Research firm Allied Business Intelligence has revised its projections for third-generation base stations sales for 2003, noting that it expects 35,000 unit sales as against 32,500 as earlier predicted.

The report said although contract awards dipped in August and September, it has revived the positive trend of earlier this year.

One-third of the contracts were awarded in Asia-Pacific, a quarter in the Americas, less than a quarter in Europe, and 15 percent in the Middle East and Africa.

“Though contract wins are on the rise, the overall market will not reach its previous highs any time soon,” said the report.

The market high was more than $20 billion in annual revenue a few years ago, said the report, a height that may not be replicated in the near future. The revenue mark this year is $17 billion, said ABI.

“Due to increasing pricing pressure, revenue growth will lag unit growth as deployments accelerate,” stated Edward A. Rerisi, ABI’s director of research.

In a different report, research firm Alexander Resources claimed CDMA2000 1xEV-DO technology is superior to both W-CDMA and Wi-Fi technology.

In the research report, “CDMA2000 1xEV-DO Opportunities, Challenges and Competitive Strategies,” Alexander Resources said EV-DO requires less spectrum to deploy, delivers higher average and peak throughput, and is less expensive than the other technologies.

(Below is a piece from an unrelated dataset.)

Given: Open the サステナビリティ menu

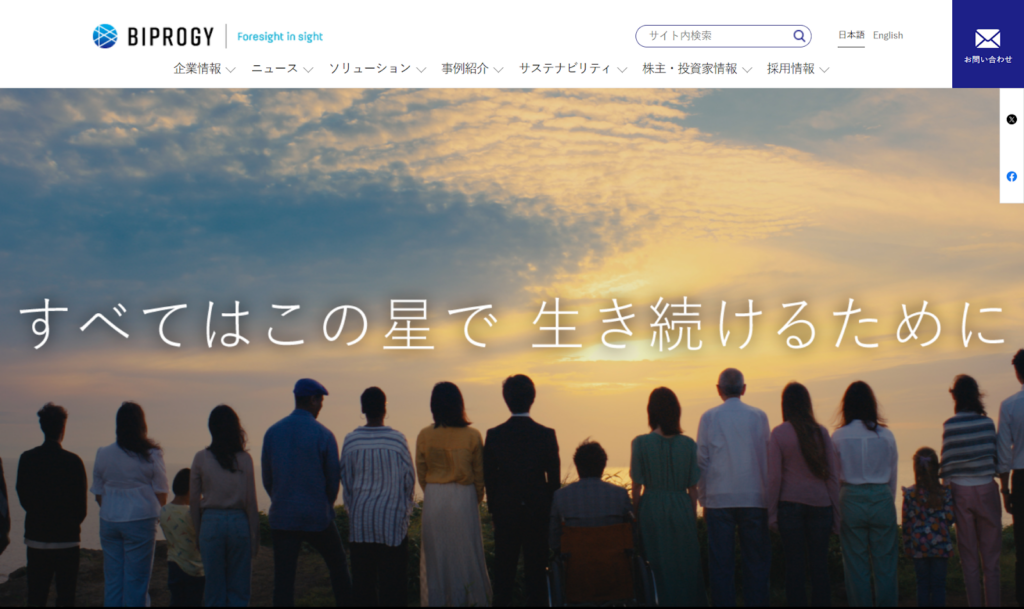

The independent report also noted that Wi-Fi hot spots will not eliminate the need for 3G services.

“Wi-Fi hot spots are best suited to serving notebook PC users in select airport, hotel and restaurant locations,” said the report.

The report said EV-DO frees carriers from the “false dilemma of charging data users for the equivalent resources consumed,” adding that its success will reduce demand for current CDMA “data-voice.”